First party fraud happens when a person or a business gives false information or hides facts to gain financial or material benefits. Unlike traditional fraud, which usually involves someone using stolen details, first-party fraud is committed by individuals using their real identities, such as their actual names, contact details, and active accounts.
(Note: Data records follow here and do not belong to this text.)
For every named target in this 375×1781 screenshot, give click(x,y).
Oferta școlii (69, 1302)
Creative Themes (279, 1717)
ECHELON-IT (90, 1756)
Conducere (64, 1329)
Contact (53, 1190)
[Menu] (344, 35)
This makes it harder to detect, as the fraud comes from someone who appears to be a genuine customer. 

Types of First party fraud:

  1. Chargeback fraud: This occurs when a customer makes a purchase using their credit card and later falsely claims to the card issuer that the transaction was unauthorized, to get a refund while keeping the product or service. 
  2. Government loan fraud: In this type, an individual provides false personal or financial information to access benefits from loans or stimulus programs when they are not eligible. 
  3. Fronting scam: This involves using someone else’s identity, often a family member or friend, to open an account or access a service, usually to gain financial advantages like lower insurance premiums.
  4. Bust-out fraud: Opening a credit account and responsibly use it over time to build a good credit history. Once access to higher credit limits is gained, they max out and disappear. 

Why are they difficult to detect?

First-party fraud is hard to detect because it uses real personal information and appears to come from genuine customers. Unlike third-party fraud, which often involves stolen identities and triggers security alerts, these transactions look legitimate, using valid names and active accounts.  

With no clear signs of deception, such cases are often missed or misclassified as credit issues. Fraudsters may even build trust before acting, making detection tougher.

Impact on Business

First-party fraud causes financial losses from unpaid loans, false refunds, and defaulted credit. Since fraudsters often appear as genuine customers, recovery is difficult, and losses are usually written off.  

Managing these cases requires extra resources, increasing costs, and slowing operations. It also affects customer trust; strict fraud controls can frustrate genuine users and complicate onboarding. Non-compliance with regulations like KYC and AML may lead to penalties and regulatory scrutiny. 

Best industry practices include:

  1. Enhanced customer verification: Implement enhanced procedure to verify customer identities more accurately. This helps prevent fraudsters from exploiting weak onboarding systems.
  2. Behavioural analysis: Entities need to analyze transaction patterns. Frequent disputes, mismatched/incomplete addresses, or unusual spending habits can be early indicators of fraud.
  3. Stronger return and refund policies: Clearly define and communicate return and refund policies, especially for high-risk items. Require proof of purchase and condition checks before processing returns. 
  4. Employee training: Train frontline staff and fraud teams to recognize suspicious behaviour and respond appropriately. Employees should be aware of common fraud tactics and know how to escalate cases when needed.  

Conclusion

As India’s financial landscape becomes increasingly digital, organizations must enhance verification methods, adopt advanced fraud detection technologies, and promote awareness among staff and customers to stay ahead of emerging risks.  

While first-party fraud remains a complex challenge for financial institutions, it can be effectively managed with the right tools, strategies, and partnerships.